EXERCISE OBJECTIVE: Every line of the data is to be transcribed without error.

AVAILABLE DATA:
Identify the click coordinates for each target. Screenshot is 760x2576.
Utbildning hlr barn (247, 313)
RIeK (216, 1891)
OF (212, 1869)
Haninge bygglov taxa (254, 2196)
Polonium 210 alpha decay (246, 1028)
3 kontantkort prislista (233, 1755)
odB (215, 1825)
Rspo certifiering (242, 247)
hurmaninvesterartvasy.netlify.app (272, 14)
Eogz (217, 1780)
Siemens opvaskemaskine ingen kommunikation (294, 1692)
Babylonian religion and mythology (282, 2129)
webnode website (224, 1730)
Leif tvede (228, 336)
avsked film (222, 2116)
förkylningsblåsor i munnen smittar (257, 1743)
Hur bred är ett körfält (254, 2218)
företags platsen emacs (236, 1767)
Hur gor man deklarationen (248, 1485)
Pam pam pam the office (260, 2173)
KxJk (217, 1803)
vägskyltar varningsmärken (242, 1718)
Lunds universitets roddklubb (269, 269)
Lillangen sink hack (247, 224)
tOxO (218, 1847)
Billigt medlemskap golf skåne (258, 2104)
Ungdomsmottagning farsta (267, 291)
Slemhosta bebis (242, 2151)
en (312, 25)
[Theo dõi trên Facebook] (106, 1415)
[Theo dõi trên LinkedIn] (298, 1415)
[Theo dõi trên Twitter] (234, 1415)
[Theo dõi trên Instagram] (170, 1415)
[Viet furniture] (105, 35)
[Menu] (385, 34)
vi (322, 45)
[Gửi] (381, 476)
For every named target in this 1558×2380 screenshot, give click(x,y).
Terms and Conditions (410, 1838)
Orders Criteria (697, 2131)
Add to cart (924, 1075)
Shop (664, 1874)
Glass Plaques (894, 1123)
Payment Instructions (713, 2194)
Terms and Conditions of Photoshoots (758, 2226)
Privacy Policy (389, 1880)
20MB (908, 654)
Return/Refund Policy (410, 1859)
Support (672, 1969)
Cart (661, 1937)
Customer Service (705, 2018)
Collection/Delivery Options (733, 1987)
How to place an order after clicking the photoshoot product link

EXERCISE OUTPUT:
Identify the click coordinates for each target. Screenshot is 760x2576.
Utbildning hlr barn (247, 313)
RIeK (216, 1891)
OF (212, 1869)
Haninge bygglov taxa (254, 2196)
Polonium 210 alpha decay (246, 1028)
3 kontantkort prislista (233, 1755)
odB (215, 1825)
Rspo certifiering (242, 247)
hurmaninvesterartvasy.netlify.app (272, 14)
Eogz (217, 1780)
Siemens opvaskemaskine ingen kommunikation (294, 1692)
Babylonian religion and mythology (282, 2129)
webnode website (224, 1730)
Leif tvede (228, 336)
avsked film (222, 2116)
förkylningsblåsor i munnen smittar (257, 1743)
Hur bred är ett körfält (254, 2218)
företags platsen emacs (236, 1767)
Hur gor man deklarationen (248, 1485)
Pam pam pam the office (260, 2173)
KxJk (217, 1803)
vägskyltar varningsmärken (242, 1718)
Lunds universitets roddklubb (269, 269)
Lillangen sink hack (247, 224)
tOxO (218, 1847)
Billigt medlemskap golf skåne (258, 2104)
Ungdomsmottagning farsta (267, 291)
Slemhosta bebis (242, 2151)
en (312, 25)
[Theo dõi trên Facebook] (106, 1415)
[Theo dõi trên LinkedIn] (298, 1415)
[Theo dõi trên Twitter] (234, 1415)
[Theo dõi trên Instagram] (170, 1415)
[Viet furniture] (105, 35)
[Menu] (385, 34)
vi (322, 45)
[Gửi] (381, 476)
For every named target in this 1558×2380 screenshot, give click(x,y).
Terms and Conditions (410, 1838)
Orders Criteria (697, 2131)
Add to cart (924, 1075)
Shop (664, 1874)
Glass Plaques (894, 1123)
Payment Instructions (713, 2194)
Terms and Conditions of Photoshoots (758, 2226)
Privacy Policy (389, 1880)
20MB (908, 654)
Return/Refund Policy (410, 1859)
Support (672, 1969)
Cart (661, 1937)
Customer Service (705, 2018)
Collection/Delivery Options (733, 1987)
How to place an order after clicking the photoshoot product link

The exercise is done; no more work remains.